*** Block opens ***
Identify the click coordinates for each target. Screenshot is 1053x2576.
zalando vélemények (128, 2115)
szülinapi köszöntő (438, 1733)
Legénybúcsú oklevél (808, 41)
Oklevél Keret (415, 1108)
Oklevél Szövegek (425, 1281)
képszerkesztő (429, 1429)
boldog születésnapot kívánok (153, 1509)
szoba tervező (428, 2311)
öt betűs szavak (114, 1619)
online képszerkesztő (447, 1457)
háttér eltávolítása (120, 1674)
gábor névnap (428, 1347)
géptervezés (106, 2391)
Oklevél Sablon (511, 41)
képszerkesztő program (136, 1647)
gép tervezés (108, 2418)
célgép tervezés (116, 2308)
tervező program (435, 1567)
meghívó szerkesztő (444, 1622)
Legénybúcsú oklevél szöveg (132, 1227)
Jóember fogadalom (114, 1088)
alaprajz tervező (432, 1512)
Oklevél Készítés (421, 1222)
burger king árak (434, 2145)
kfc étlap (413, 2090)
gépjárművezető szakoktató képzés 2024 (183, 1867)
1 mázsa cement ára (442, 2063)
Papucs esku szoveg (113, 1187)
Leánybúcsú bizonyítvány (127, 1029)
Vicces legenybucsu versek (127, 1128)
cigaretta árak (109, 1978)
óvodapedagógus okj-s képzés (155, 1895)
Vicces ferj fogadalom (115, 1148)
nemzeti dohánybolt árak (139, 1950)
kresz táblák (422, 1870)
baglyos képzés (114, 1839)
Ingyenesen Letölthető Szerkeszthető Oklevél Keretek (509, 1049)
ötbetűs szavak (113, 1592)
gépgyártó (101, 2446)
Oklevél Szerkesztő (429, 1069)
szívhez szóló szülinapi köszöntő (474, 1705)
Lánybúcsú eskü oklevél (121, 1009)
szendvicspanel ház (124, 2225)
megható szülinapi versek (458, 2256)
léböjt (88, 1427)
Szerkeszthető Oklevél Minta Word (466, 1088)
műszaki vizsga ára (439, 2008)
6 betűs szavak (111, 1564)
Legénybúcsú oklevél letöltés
*** Block closes ***
* WHAT YOU HAVE TO DO *
Each entry in the data should be restated exactly as it was written.

* SOLUTION BELOW *
Identify the click coordinates for each target. Screenshot is 1053x2576.
zalando vélemények (128, 2115)
szülinapi köszöntő (438, 1733)
Legénybúcsú oklevél (808, 41)
Oklevél Keret (415, 1108)
Oklevél Szövegek (425, 1281)
képszerkesztő (429, 1429)
boldog születésnapot kívánok (153, 1509)
szoba tervező (428, 2311)
öt betűs szavak (114, 1619)
online képszerkesztő (447, 1457)
háttér eltávolítása (120, 1674)
gábor névnap (428, 1347)
géptervezés (106, 2391)
Oklevél Sablon (511, 41)
képszerkesztő program (136, 1647)
gép tervezés (108, 2418)
célgép tervezés (116, 2308)
tervező program (435, 1567)
meghívó szerkesztő (444, 1622)
Legénybúcsú oklevél szöveg (132, 1227)
Jóember fogadalom (114, 1088)
alaprajz tervező (432, 1512)
Oklevél Készítés (421, 1222)
burger king árak (434, 2145)
kfc étlap (413, 2090)
gépjárművezető szakoktató képzés 2024 (183, 1867)
1 mázsa cement ára (442, 2063)
Papucs esku szoveg (113, 1187)
Leánybúcsú bizonyítvány (127, 1029)
Vicces legenybucsu versek (127, 1128)
cigaretta árak (109, 1978)
óvodapedagógus okj-s képzés (155, 1895)
Vicces ferj fogadalom (115, 1148)
nemzeti dohánybolt árak (139, 1950)
kresz táblák (422, 1870)
baglyos képzés (114, 1839)
Ingyenesen Letölthető Szerkeszthető Oklevél Keretek (509, 1049)
ötbetűs szavak (113, 1592)
gépgyártó (101, 2446)
Oklevél Szerkesztő (429, 1069)
szívhez szóló szülinapi köszöntő (474, 1705)
Lánybúcsú eskü oklevél (121, 1009)
szendvicspanel ház (124, 2225)
megható szülinapi versek (458, 2256)
léböjt (88, 1427)
Szerkeszthető Oklevél Minta Word (466, 1088)
műszaki vizsga ára (439, 2008)
6 betűs szavak (111, 1564)
Legénybúcsú oklevél letöltés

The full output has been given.